Raut wajah Maudya berubah benci. Tatap kemarahan terpancar sempurna, seakan mampu membakar Maya hidup-hidup saya itu juga. "Mau apa kamu ke sini? Kenapa, acaranya berantakan? Nggak berlangsung sempurna kayak yang kamu mau?" balas Maudya tak kalah membuat Maya tersulut emosi.

Geram, Maya pun mendorong pintu yang masih setengah terbuka hingga membuat Maudya terhempas pintu lantas terjatuh. Bibirnya segera mendesis, merasa kesakitan saat sikunya membentur sudut meja.

Buru-buru Maya mengurung dirinya ikut bersama Maudya. Pintu ruangan benar-benar ditutup rapat olehnya. Setelah itu, senyum iblis kembali tercetak, benar-benar dibalut amarah yang cukup besar untuk Maudya.

"Apa-apaan kamu, Maya! Kamu pikir bisa mencelakakan saya? Kamu bakal nyesal kalau sampai kamu gegabah!" ancam Maudya.

Hanya sedikit kekuatan yang tersisa sebenarnya. Maudya saat ini benar-benar merasa diancam. Apalagi saat dia terbentur tadi, mendadak tenaganya hilang sebab kaget.

Tak punya ruang yang bisa membuat Maya tampak berhenti, Maudya pun buru-buru merebut ponsel di atas meja, siap menghubungi siapa yang pertama terdapat di kontaknya.

"Arghhh!" Maudya menjerit tatkala Maya menarik ponselnya yang langsung melempar ke sembarang arah. "Maya jangan lancang kamu!"
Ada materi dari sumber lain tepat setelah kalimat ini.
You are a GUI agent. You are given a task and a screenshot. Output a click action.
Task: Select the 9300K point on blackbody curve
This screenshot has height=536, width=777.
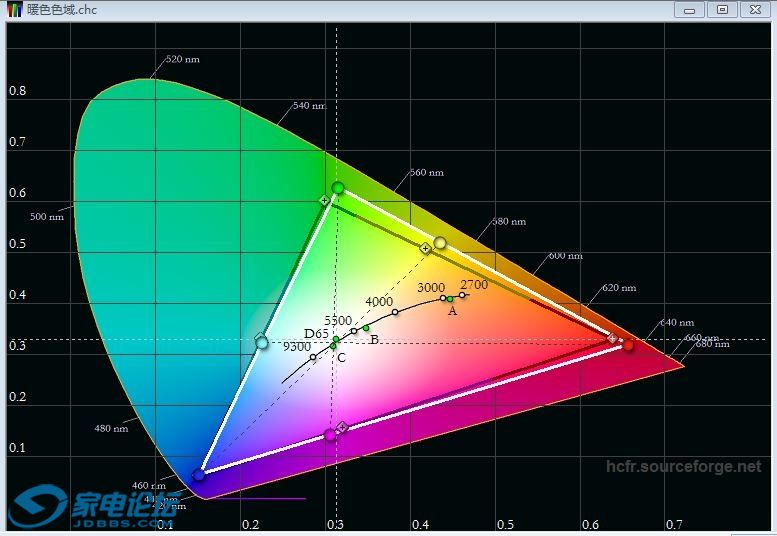(313, 357)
"Lancang? Oh come on, itu bukan lancang tapi cara mengajak bermain. Kenapa kamu tampak ketakutan gini? Sampai berkeringat kayak gini lagi," tutur Maya sambil mengusap pelipis Maudya yang saat itu langsung ditepis.

"Menjauh kamu! Saya benar-benar nggak main-main sekarang, Maya. Kamu bisa terluka kalau kayak gini caranya!"

"Oh ya?" Maya lantas menarik kuat rambut Maudya guna membuktikan kalau ucapan Maudya tadi hanya sebatas ancaman. "Kayak gini maksud kamu?"

Brak!

Tubuh yang diisi satu nyawa lain itu sukses menghantam meja hingga isi di sana ikut berantakan.

Ya Tuhan! Maudya saat ini sungguh merasakan sakit yang luar biasa. Tidak, kali ini bukan tangannya yang terbentur ujung meja melainkan perutnya. Sungguh bidikan yang pas. Dia terhempas dengan cara yang cukup menyakitkan.

"Arghhhh...." rintih Maudya kesakitan. Tangannya mencengkram kuat perut yang terasa seperti dililit kuat.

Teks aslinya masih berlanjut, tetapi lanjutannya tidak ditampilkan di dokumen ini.